As you saw, CCH function has cross_corr_coef
flag. However, it does slightly different than your proposal. But the equation for computing the cross-correlogram for poisson spike trains seems to be established since 1982 and used in papers interchangeably, so we stick to the equation, which is given in our book which in turn refers to Eggermont 1992a.
But if you look closely at the equation and our implementation of cross_corr_coef()
, you find differences. That makes me wonder if the implementation is correct at all. It has to be correct though because we have a test to compare CCH + cross_corr_coef output with corrcoef()
function.
After you switched to cross_corr_coef=True
in spike_train_timescale()
, it started to work as you expect?
Thanks for looking into this! For the timescales, cross_corr_coef=True
works fine. There, I only need the y-offset corrected, which is done in cross_corr_coef=True
, and I don't care about the normalizations because I normalize the CCH to one (https://github.com/NeuralEnsemble/elephant/blob/master/elephant/spike_train_correlation.py#L816).
I thought about the normalization a bit more. Based on Gruen & Rotter (2010) chapter 5, it is imho consistent with Eq. (5.2) and (5.4) to neglect both the y-offset and the normalization (time). Both are just conventions I think and one simply has to be consistent (and put a reference). However, I think the normalization of the convolution is necessary. Eq. (5.4) reads
CCH_{s1,s2}[k] = \frac{1}{N} sum_{n=1}^N s1[n] * s2[n+k]
while the code calculates
CCH_{s1,s2}[k] = sum_{n=1}^N s1[n] * s2[n+k]
as far as I can see.
Hm, there are different conventions on how to normalize CCH, see https://de.mathworks.com/help/matlab/ref/xcorr.html
If cross_corr_coef
is False, the current implementation follows scaleopt='none'
strategy even though, according to the book, we should have used scaleopt='bias'
strategy. This is strange, indeed.

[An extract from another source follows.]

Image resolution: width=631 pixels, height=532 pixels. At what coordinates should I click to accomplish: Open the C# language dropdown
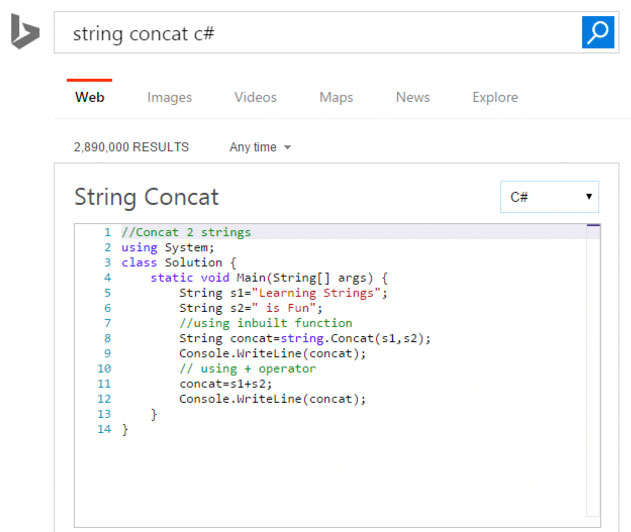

We even have a test that checks our CCH result with a bare np.correlate()
without any normalization.
I've opened PR https://github.com/NeuralEnsemble/elephant/pull/277 that adds this flag to another similar function of ours - cross_correlation_function()
. Do you think it makes sense to add scaleopt
flag here as well?
Yes, I think adding a scaleopt
flag sounds like a good solution to this. I'd argue that scaleopt='bias'
should be the default here imho.
This was fixed by #277 , if not, feel free to reopen this issue.